Atorvastatin Pretreatment in Cerebrovascular Events (APICES) After Flow Diverter Implantation

1. Aged 18 to 75 years old, male or non-pregnant female;
2. UIA diagnosed by CTA, MRA, or DSA;
3. Maximal aneurysmal diameter between 3 and 25mm;
4. Understands the nature of the procedure and provision of written informed consent;
5. Indications for FD implantation with or without adjunctive coiling;
6. Is willing to return to the investigational site for follow-up according to our protocol.

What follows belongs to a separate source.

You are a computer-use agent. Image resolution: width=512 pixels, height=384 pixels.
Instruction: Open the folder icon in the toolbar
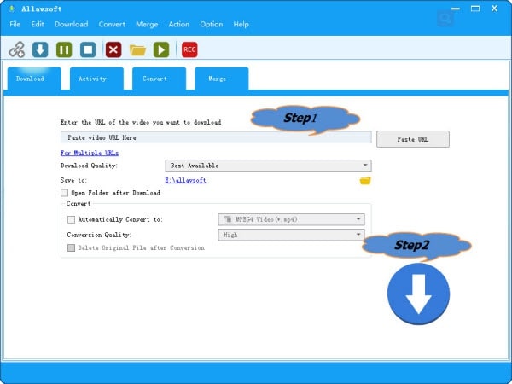tap(137, 49)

Patients will be excluded if they meet any of the following criteria:

1. Contraindications to atorvastatin treatment or known allergy to atorvastatin;
2. Pregnancy or lactation;
3. Presence of other vascular lesions (coronary artery disease, abdominal aortic aneurysm, intracranial atherosclerotic stenosis, arteriovenous malformation, dural arteriovenous fistula, Moyamoya disease, etc.);
4. Prolonged statin therapy (≥30 days) or prior indications for atorvastatin therapy according to the Chinese guidelines for lipid management (2023) 21;
5. Ruptured aneurysms or target aneurysm received previous operative or endovascular treatment;
6. Patient currently using drugs that interact with atorvastatin metabolism (including transporter inhibitors, cyclosporine, protease inhibitors, other lipid-lowering medications (such as fibrates, ezetimibe, pcsk9 inhibitor, etc.), antacids, erythromycin, cytochrome P450 enzyme, colchicine, etc.);
7. Patients diagnosed with multiple intracranial aneurysms who require treatment for two or more intracranial aneurysms within a one-year period;
8. The target aneurysm is non-saccular (dissecting, fusiform, pseudo, infectious, etc.)
9. Other situations that the researcher deems unsuitable for inclusion in the study (inability to receive anti-platelet or anticoagulant medication; allergy or contraindication for the use of FD alloy, history of life-threatening allergy to contrast dye, ect).
10. Patient was determined that intravenous general anesthesia or general anesthesia with tracheal intubation could not be tolerated.
11. Unwilling to be followed up or likely to have poor treatment compliance at initial screening;
12. Life expectancy less than 3 years;
13. Severe neurological deficit that renders the patient unable to live independently (modified Rankin score ≥4);
14. Enrollment in another trial.

Withdrawal criteria

In this trial, participants who have provided written informed consent but are unable to complete the entire study for any reason will be withdrawn. These circumstances include the following:

1. The participants voluntarily quit the trial for various reasons;
2. Occurrence of serious adverse events (SAEs). The study may be terminated by the participants, principal investigators, ethics committee, sponsor, or regulatory authorities based on ethical considerations;
3. Early termination of the process based on the investigator's judgment in order to prevent development of severe complications;
4. Significant deviation in implementation, or the subject failed to comply with the scheduled protocol;
5. Miss the follow-up due to changes in working/living places, or fortuitous accident (traffic accident, bone fracture, accidental death, ect.). Thus, close follow-up should be conducted to determine their relationship with the usage of FD and experimental drug;
6. Flawed or absence of informed consents.